/cil_2018_text_sentiment

Text Sentiment Classification of tweets

Primary LanguagePython

Project for Computational Intelligence Lab at ETH Zurich, Spring 2018

The goal of this project is to build a sentiment classifier that predicts whether a tweet text used to include a positive smiley :) or a negative smiley :(, based on the remaining text.
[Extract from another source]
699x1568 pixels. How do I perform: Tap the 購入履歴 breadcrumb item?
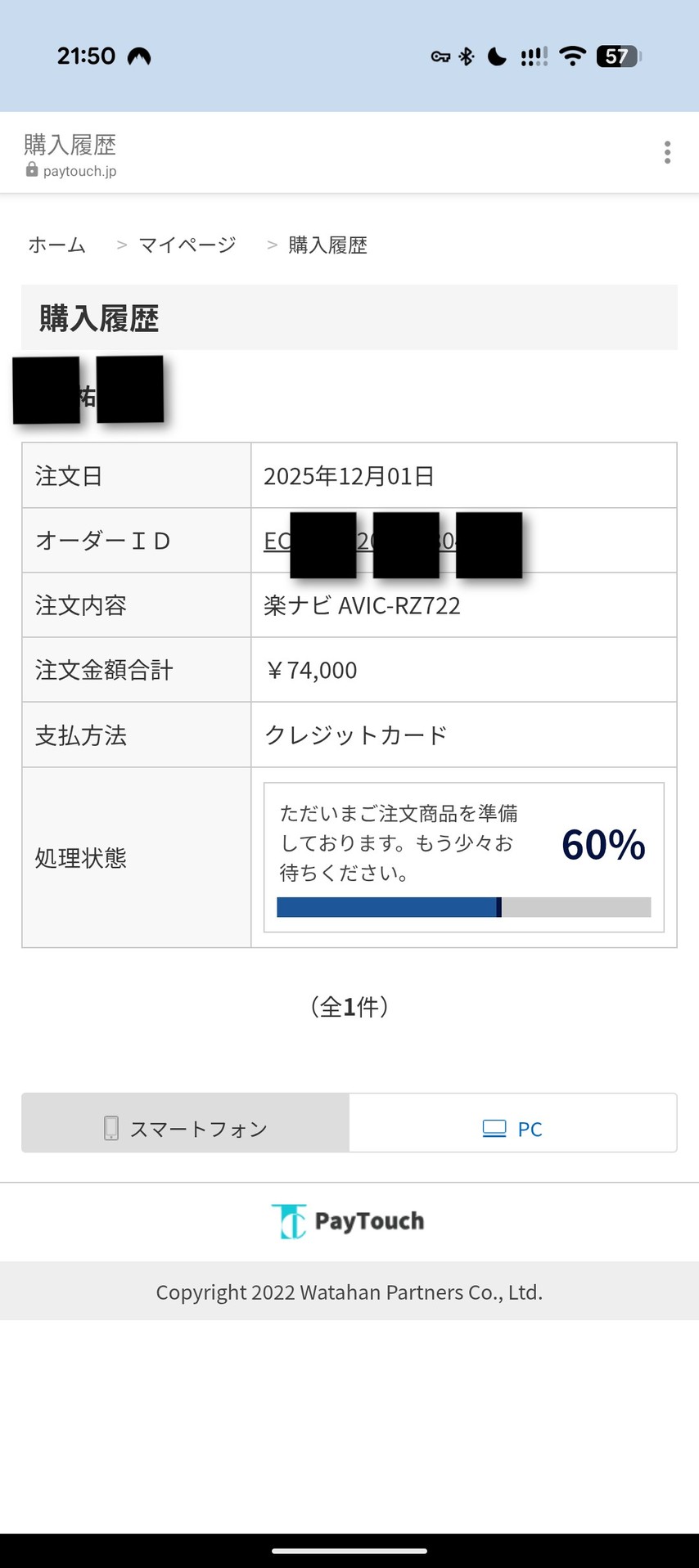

One-time Setup on Leonhard Cluster

The cluster is especially useful for the training of the neural networks. Login via ssh:

ssh <user>@login.leonhard.ethz.ch

Copy the script at utils/install_on_leonhard.source to your home dirctory (scp ./utils/install_on_leonhard.source <user>@login.leonhard.ethz.ch:install_on_leonhard.source)and source it. Then clone this repository git clone https://github.com/phil9987/cil_2018_text_sentiment.git.

Downloading Data

Navigate into the data/ sub-directory and download the datasets via:

curl http://www.da.inf.ethz.ch/teaching/2018/CIL/material/exercise/twitter-datasets.zip -o twitter-datasets.zip
unzip twitter-datasets.zip
mv twitter-datasets/* .

Then download the pre-trained word embeddings from the GloVe project:

curl https://nlp.stanford.edu/data/glove.twitter.27B.zip -o glove.twitter.27B.zip
unzip glove.twitter.27B.zip -d glove.twitter.27B

This should leave the data directory in the following state:

data/test_data.txt
data/train_neg_full.txt
data/train_neg.txt
data/train_pos_full.txt
data/train_pos.txt

data/glove.twitter.27B/glove.twitter.27B.25d.txt
data/glove.twitter.27B/glove.twitter.27B.50d.txt
data/glove.twitter.27B/glove.twitter.27B.100d.txt
data/glove.twitter.27B/glove.twitter.27B.200d.txt

Preparing Data

From inside the utils/ sub-directory run the pre-processing script:

cd utils
source preprocess_data.source

Preparation (for each session)

From inside the utils/ sub-directory run the activation script:

cd utils
source activate_on_leonhard.source

Baseline I: Random Forest Classifier

The code for the random forest classification is contained in the baseline/ sub-directory. It can be run via python baseline.py. On the cluster, a job should be started as follows:

bsub -B -N -n 4 -R "rusage[mem=16000,ngpus_excl_p=1]" python3 simple_rnn.py

It's worth to have a look at the documentation of scikit learn, there are many parameters which can be explored: http://scikit-learn.org/stable/modules/generated/sklearn.ensemble.RandomForestClassifier.html

Baseline II: Recurrent Neural Network with LSTM

The code for the recurrent neural net baseline is contained in the baseline_simple_nn/ sub-directory. It can be run as follows:

bsub -B -N -n 4 -R "rusage[mem=16000,ngpus_excl_p=1]" python3 simple_rnn.py

Our Model

The code for our own model is contained in the our_model/ sub-directory. Our approach combines a recurrent neural network with additions and tweaks to make it perform better. We utilize TensorFlow's estimator interface.

bsub -B -N -n 4 -R "rusage[mem=16000,ngpus_excl_p=1]" python3 main_v8.py

Our final, best performing model is contained in our_model/main_v8.py, but code for a couple of variations on this model are still available under our_model/archive/.